How do the roots from a garlic plant make their mark? As it turns out, kind of lightly! This week we are learning about how everyday objects in our home and nature work when combined with ink to “make their mark”. The results were different than you might expect!

We started by each finding 5 unique things, both inside and out. There was everything from balloons, matches, a silk flower, a real flower, bamboo tassels, tin foil, leaves, ribbon and of course, a feather! It was trickier than we thought to turn them into “brushes” by connecting the chosen objects and finding a way to secure them into the metal rods, and then onto sticks. But we did it – Hot glue to the rescue!
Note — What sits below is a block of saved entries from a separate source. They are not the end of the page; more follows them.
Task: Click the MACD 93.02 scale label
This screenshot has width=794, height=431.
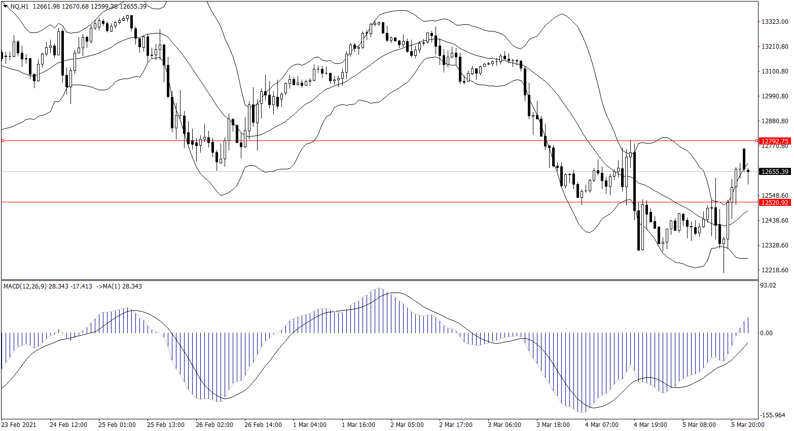Action: (768, 285)
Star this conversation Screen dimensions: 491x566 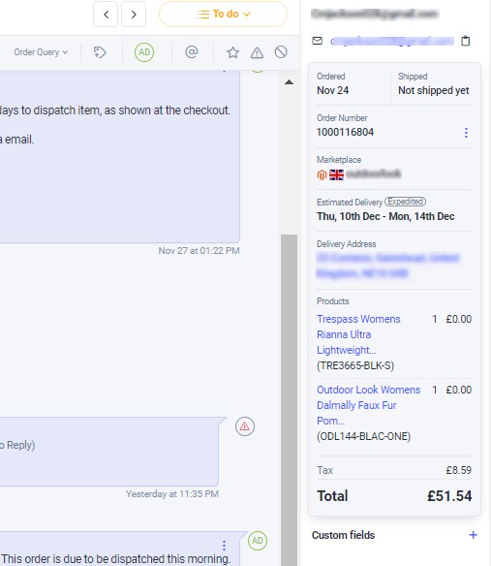232,52
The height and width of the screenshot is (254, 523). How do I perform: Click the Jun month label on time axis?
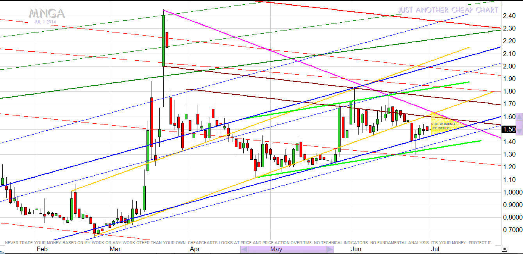(x=356, y=249)
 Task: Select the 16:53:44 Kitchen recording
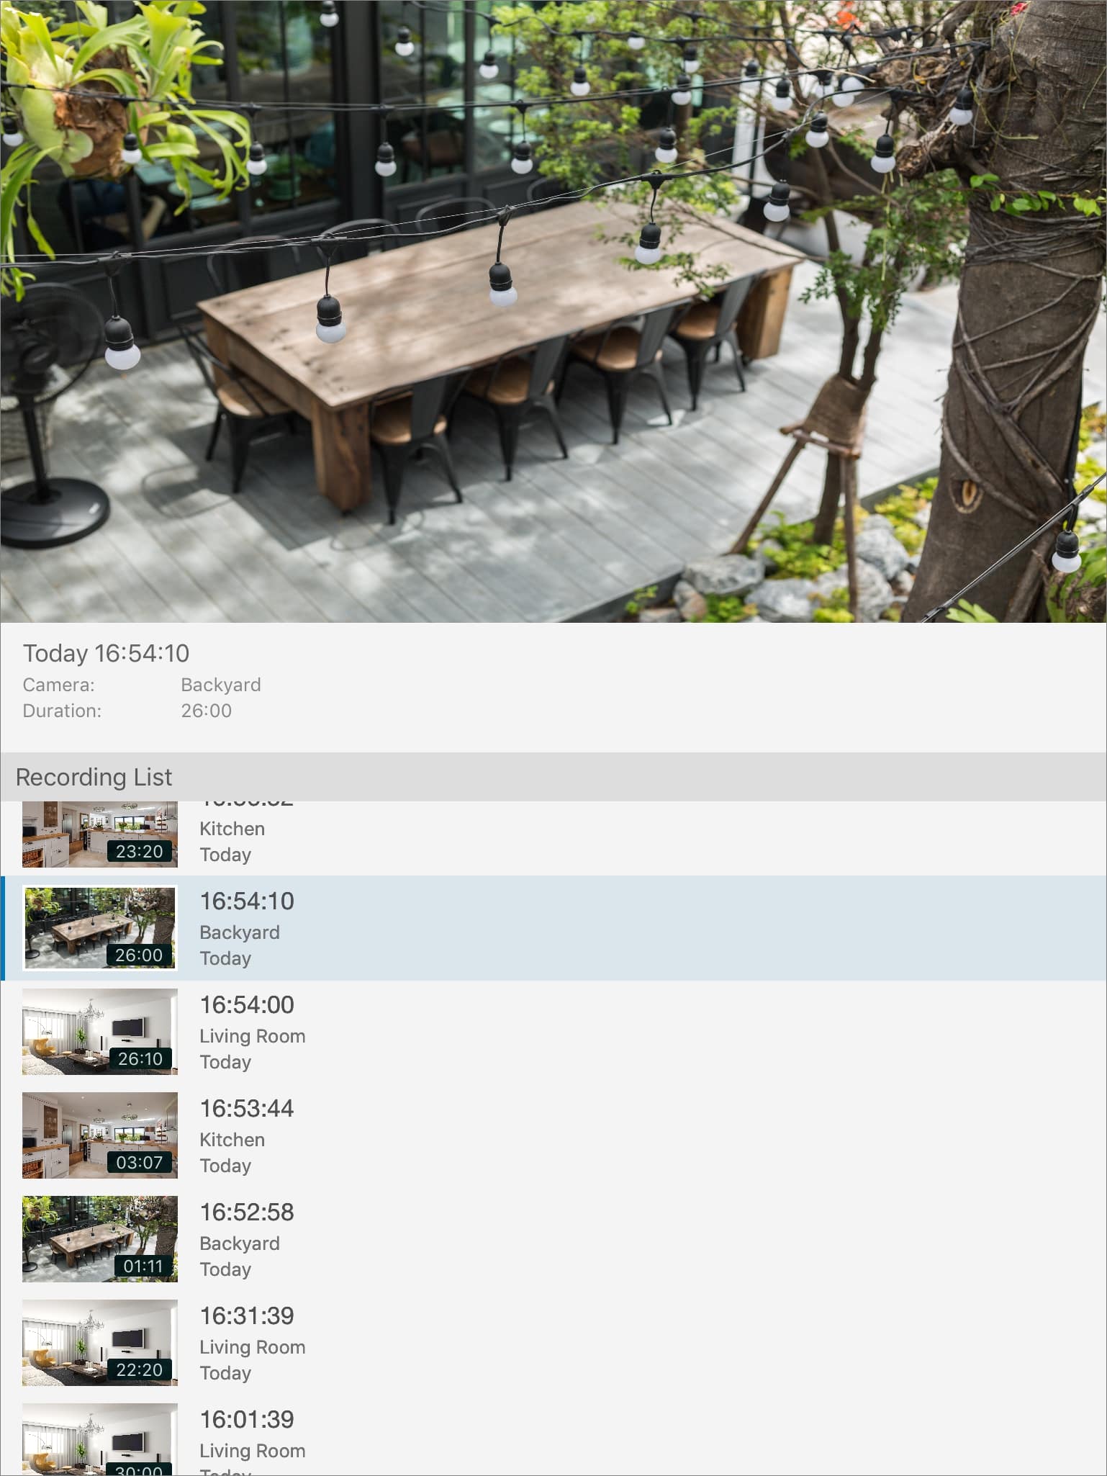tap(554, 1135)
Once assembled, we ran out of time to do the actual painting, so today, we had that to look forward to. India ink and blank coasters were our medium. One ‘brush’. Dip. Paint. Another one. Dip. Paint. The results were interesting. We liked the marks of the sponge – bold and saturated. We expected a clearer pattern from the flowers, but the ink resisted. The feather, of course caused smiles and oooohhhh! The tassel and embroidery thread brushes were the most paint-brush-like, but not nearly stiff enough to get good control.

So there you have it! Next time you are anywhere in the world, look around you and see if you can imagine making a mark with unexpected things. Once you do, grab it and give it a try!!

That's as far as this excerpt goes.